(Saved data entries)
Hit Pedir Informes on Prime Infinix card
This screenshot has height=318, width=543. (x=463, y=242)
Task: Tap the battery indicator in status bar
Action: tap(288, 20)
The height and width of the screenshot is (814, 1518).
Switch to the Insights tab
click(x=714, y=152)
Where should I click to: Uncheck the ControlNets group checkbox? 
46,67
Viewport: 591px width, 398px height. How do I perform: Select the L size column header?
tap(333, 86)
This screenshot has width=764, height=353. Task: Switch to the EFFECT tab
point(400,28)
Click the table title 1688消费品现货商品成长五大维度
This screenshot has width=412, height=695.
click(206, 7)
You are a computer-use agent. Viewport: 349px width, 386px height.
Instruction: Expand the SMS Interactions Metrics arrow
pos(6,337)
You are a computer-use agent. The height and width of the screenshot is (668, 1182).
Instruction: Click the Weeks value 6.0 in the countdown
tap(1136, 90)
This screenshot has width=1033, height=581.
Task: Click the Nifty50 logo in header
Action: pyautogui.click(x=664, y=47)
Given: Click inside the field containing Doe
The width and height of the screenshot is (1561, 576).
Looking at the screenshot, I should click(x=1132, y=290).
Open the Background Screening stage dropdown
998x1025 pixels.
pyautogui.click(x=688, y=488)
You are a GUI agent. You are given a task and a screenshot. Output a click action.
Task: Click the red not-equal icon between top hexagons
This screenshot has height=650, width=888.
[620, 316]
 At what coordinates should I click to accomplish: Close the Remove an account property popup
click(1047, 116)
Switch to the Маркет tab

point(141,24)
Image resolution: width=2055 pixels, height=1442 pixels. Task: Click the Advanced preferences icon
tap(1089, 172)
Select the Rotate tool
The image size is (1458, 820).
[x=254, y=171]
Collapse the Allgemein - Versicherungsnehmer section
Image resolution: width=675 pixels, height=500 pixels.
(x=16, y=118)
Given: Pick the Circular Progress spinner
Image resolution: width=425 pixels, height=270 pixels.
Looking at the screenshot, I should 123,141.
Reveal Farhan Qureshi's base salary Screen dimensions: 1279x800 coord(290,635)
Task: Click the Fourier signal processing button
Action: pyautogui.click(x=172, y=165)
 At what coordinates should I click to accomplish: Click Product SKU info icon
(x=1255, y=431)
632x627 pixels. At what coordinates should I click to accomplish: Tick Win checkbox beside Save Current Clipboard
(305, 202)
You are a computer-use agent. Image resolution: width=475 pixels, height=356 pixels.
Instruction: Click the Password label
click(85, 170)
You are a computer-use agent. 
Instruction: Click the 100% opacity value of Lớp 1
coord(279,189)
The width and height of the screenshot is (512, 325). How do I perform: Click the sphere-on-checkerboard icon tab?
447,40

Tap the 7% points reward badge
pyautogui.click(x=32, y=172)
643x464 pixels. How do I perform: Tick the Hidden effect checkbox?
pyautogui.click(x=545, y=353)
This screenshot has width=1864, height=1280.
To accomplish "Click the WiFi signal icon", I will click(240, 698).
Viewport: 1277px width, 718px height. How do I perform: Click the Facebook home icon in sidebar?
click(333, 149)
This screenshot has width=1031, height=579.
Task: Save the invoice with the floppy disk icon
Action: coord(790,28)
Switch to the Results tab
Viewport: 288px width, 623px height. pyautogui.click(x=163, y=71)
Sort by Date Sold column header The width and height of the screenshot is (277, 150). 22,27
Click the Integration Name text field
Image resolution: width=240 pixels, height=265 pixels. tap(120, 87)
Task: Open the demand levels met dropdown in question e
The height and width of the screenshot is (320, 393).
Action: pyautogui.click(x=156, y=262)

Written exercise
Recast the data above as a Markdown table with the columns "No." and "Line". Start with the line containing "Click the table title 1688消费品现货商品成长五大维度" and continue through the line containing "Action: pyautogui.click(x=664, y=47)". Give each row a number, and leave out any blank lines.

Solution for this task
| No. | Line |
|---|---|
| 1 | Click the table title 1688消费品现货商品成长五大维度 |
| 2 | This screenshot has width=412, height=695. |
| 3 | click(206, 7) |
| 4 | You are a computer-use agent. Viewport: 349px width, 386px height. |
| 5 | Instruction: Expand the SMS Interactions Metrics arrow |
| 6 | pos(6,337) |
| 7 | You are a computer-use agent. The height and width of the screenshot is (668, 1182). |
| 8 | Instruction: Click the Weeks value 6.0 in the countdown |
| 9 | tap(1136, 90) |
| 10 | This screenshot has width=1033, height=581. |
| 11 | Task: Click the Nifty50 logo in header |
| 12 | Action: pyautogui.click(x=664, y=47) |